▶ _What the task asks_:
Below are some records. Return exactly the lines from the one with "The width and" to the one with "Where should I", and nothing else.
─── Dataset content ───
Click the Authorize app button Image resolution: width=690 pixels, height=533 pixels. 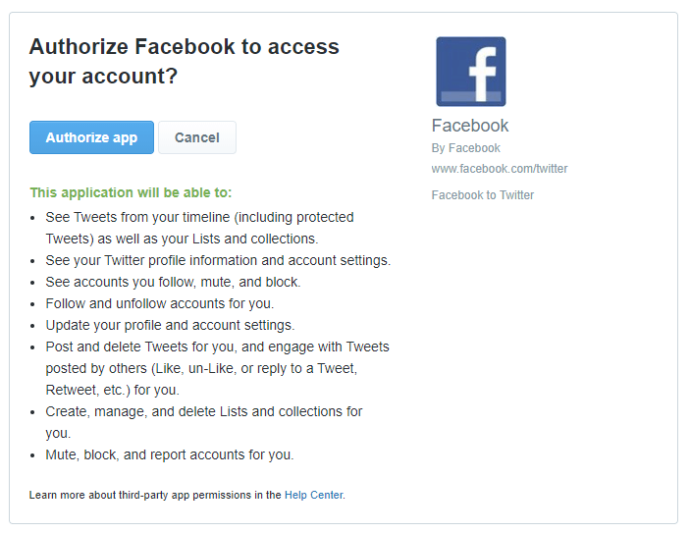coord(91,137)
───
─── Dataset content ───
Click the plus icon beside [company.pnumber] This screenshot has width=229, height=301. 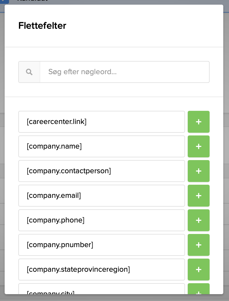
───
─── Dataset content ───
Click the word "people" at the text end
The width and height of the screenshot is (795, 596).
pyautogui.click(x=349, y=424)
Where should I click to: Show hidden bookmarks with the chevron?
───
▶ _Task response_:
The width and height of the screenshot is (795, 596).
pyautogui.click(x=349, y=424)
Where should I click to: Show hidden bookmarks with the chevron?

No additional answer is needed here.